Othello celebrates America

by Emry Dinman Staff Writer
| July 5, 2018 3:00 AM

When joggers wiped off the sweat from their 5k, 10k or 1-mile long Freedom Fun Runs, and yoga in the park finished stretching on, with a late-morning breakfast courtesy of the Othello Rotary club well digested, folks in Othello got down to serious business: parading down Main street.

The parade began at 10 a.m., and it seemed like every one of Othello’s 8,000 residents showed up to watch as fire trucks, police cars, floats and antique automobiles fanned down East Main Street. A police siren signaled to marchers that the time had come and five veterans heading the parade, local members of the Othello’s Robert F. Wiley Post No. 8889, began their march.

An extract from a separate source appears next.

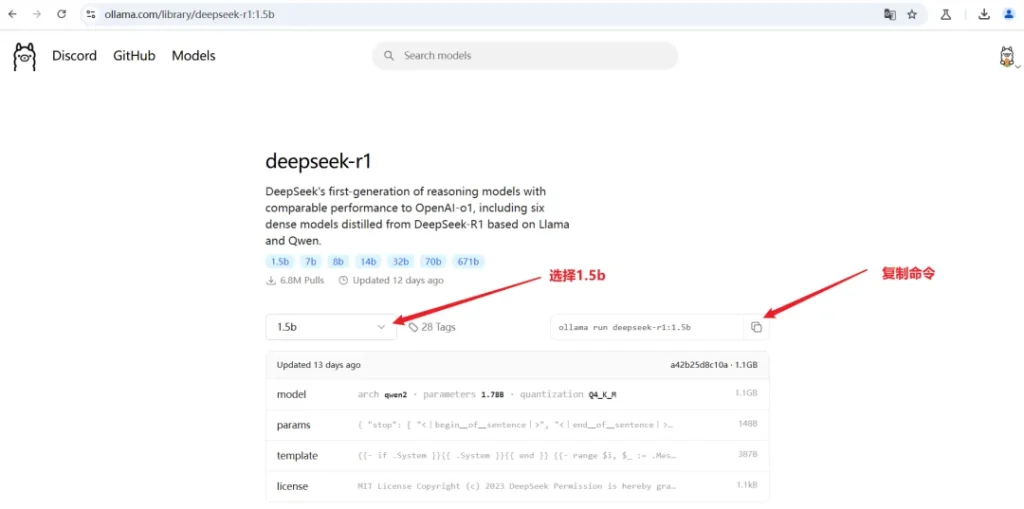The image size is (1024, 509).
Task: Reload the page with refresh icon
Action: (x=61, y=14)
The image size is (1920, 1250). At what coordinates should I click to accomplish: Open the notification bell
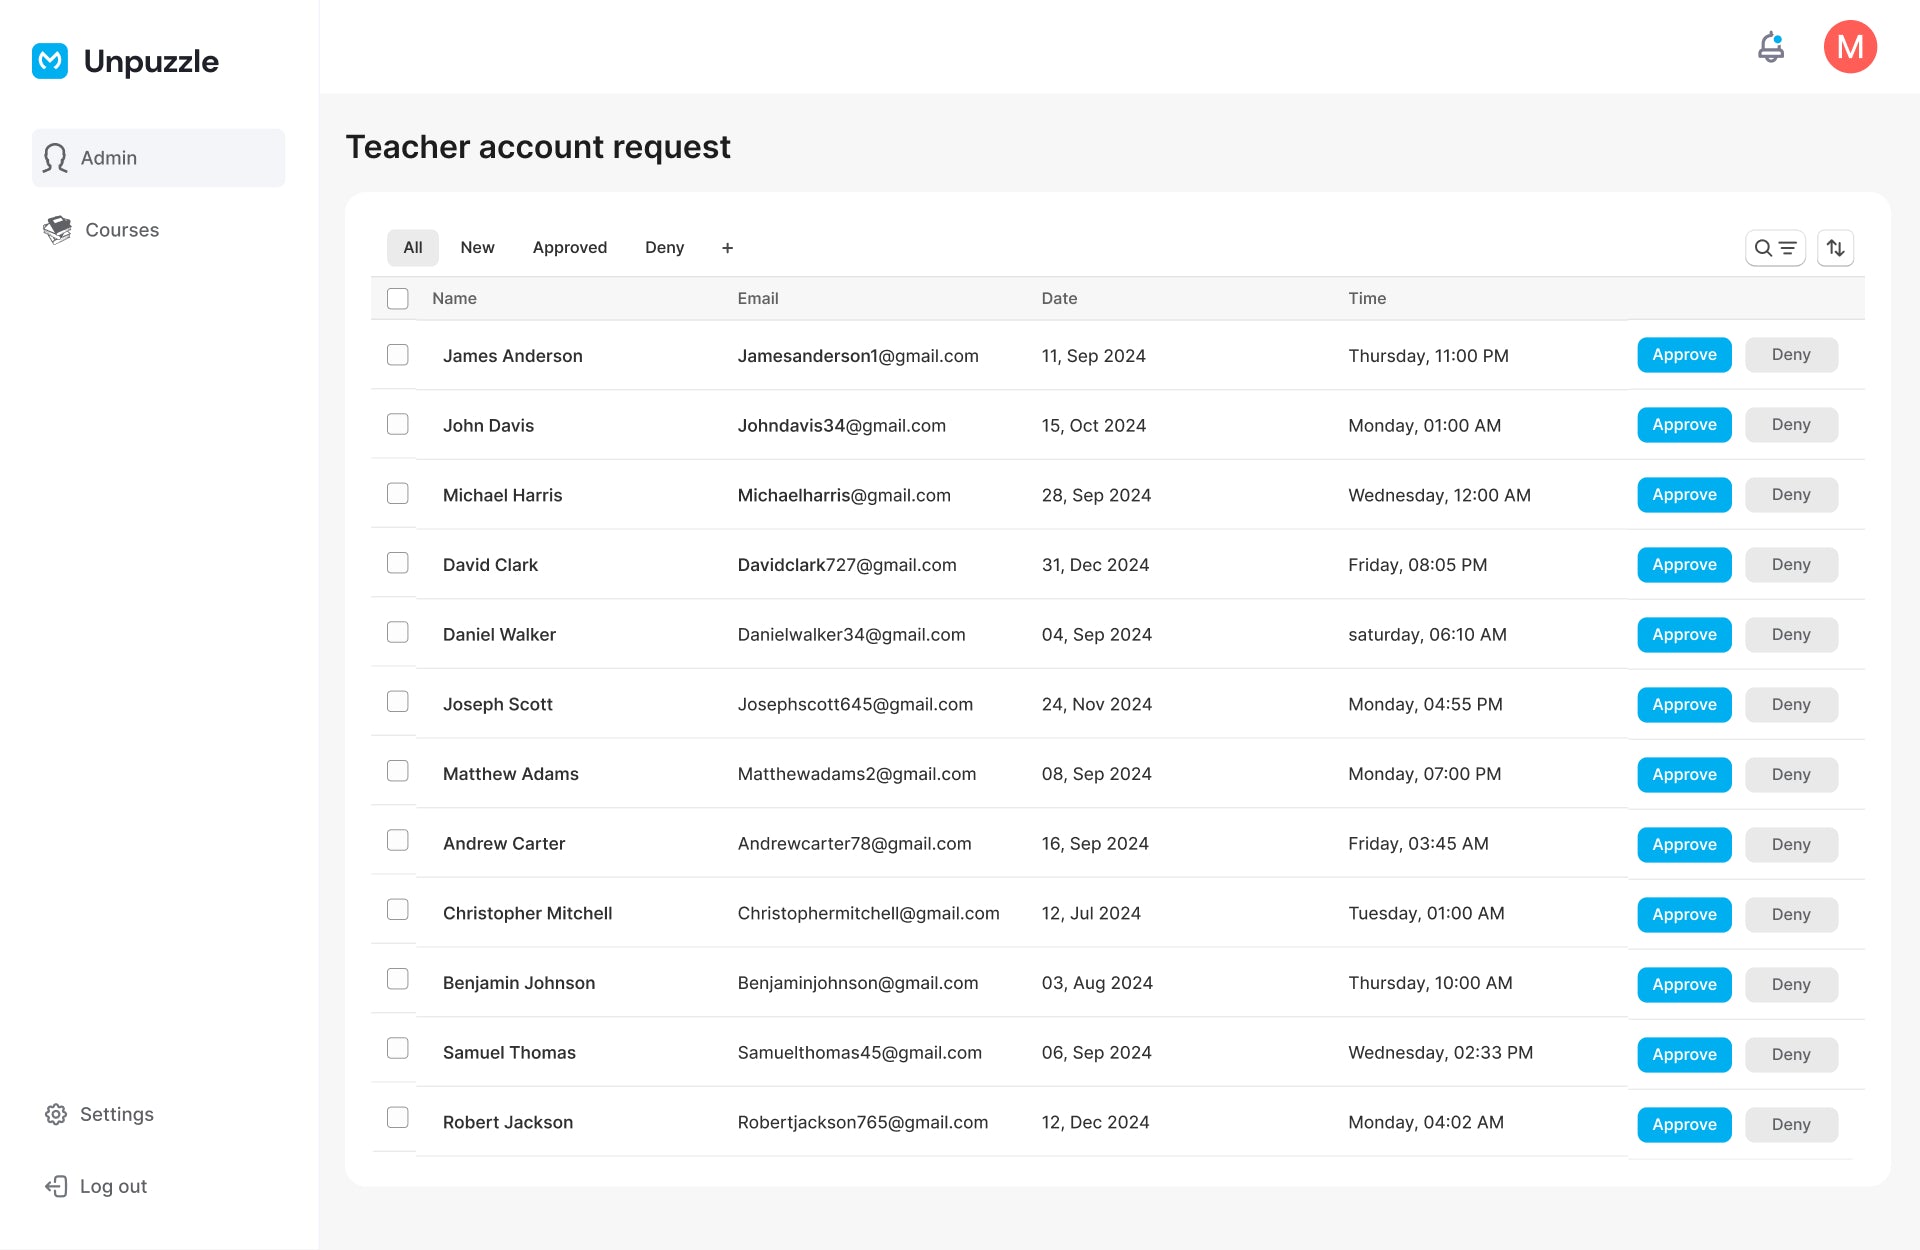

The parade was a sea of red, white and blue. Young bicyclists rode forward wearing hats, shirts, pants and socks all designed to look like the Star-Spangled Banner, while also waving anywhere from one to three American flags. The Othello High School cheer team danced and sang their way down the street, followed shortly by young women involved with AIM School and Gymnastics cartwheeling and spinning themselves on a high beam-mounted float.

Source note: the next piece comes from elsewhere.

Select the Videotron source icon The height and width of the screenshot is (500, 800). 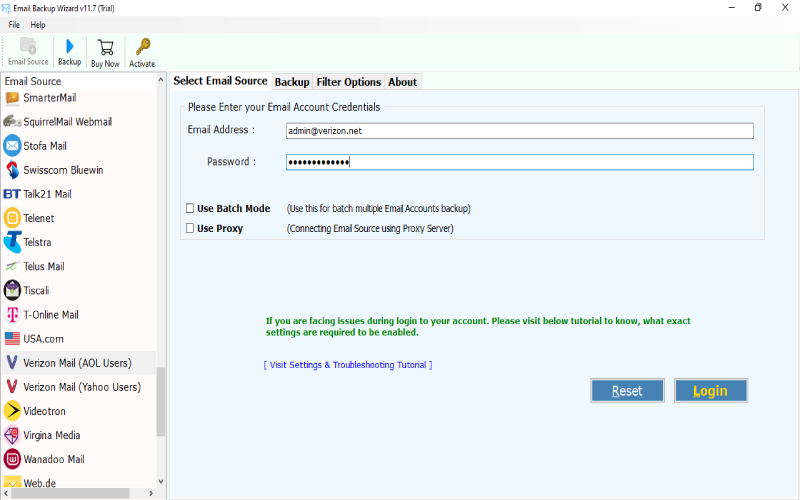click(13, 410)
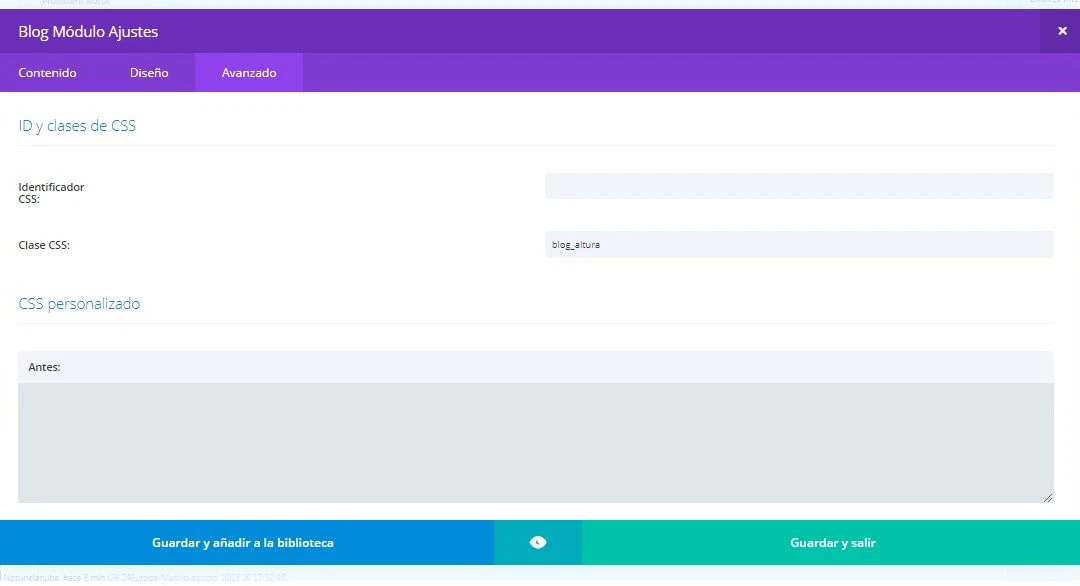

Vintage cars carried area children down Main Street, and at least one kid rode shotgun in a police vehicle, waving at spectators while his chauffeur piped out Inner Circle’s “Bad Boys.” A handful of politicians, their cars decked out in election posters, joined area businesses and organizations in tossing candy to those lined along the sidewalk.

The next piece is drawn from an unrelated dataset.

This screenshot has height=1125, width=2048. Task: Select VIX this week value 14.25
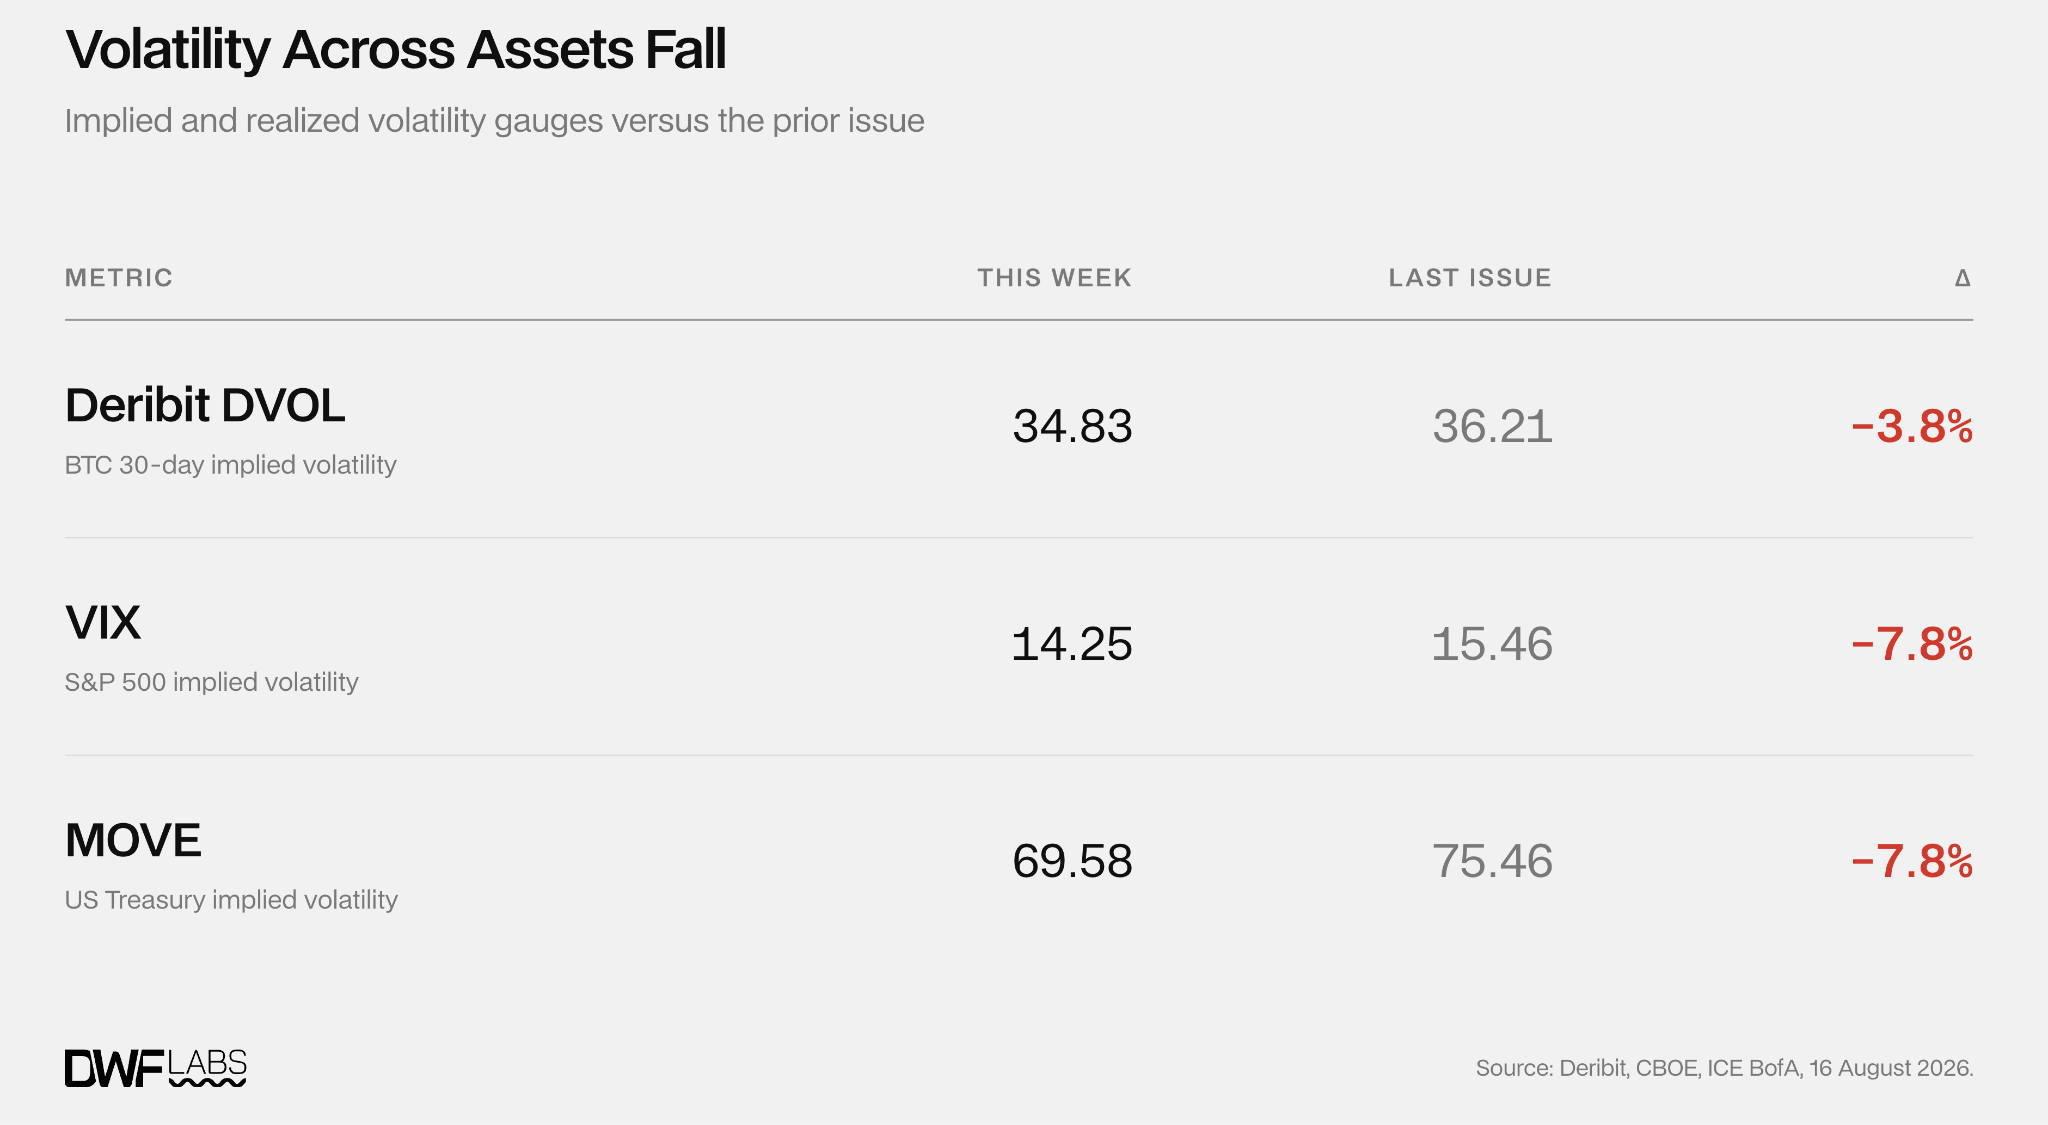tap(1072, 644)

Children dashed into the street to gather up the celebratory lollipops and taffies, smiles splitting their faces. One or two adults may have done the same.

The parade ended a little over an hour later with the raising of the flag and a stirring rendition of the national anthem. Kids’ games and a pie eating contest followed from 1 p.m. onwards, with music and a performance by magician Joe Black spilling out into the late evening. The flag was lowered at 8 p.m., and fireworks were lit off at dusk.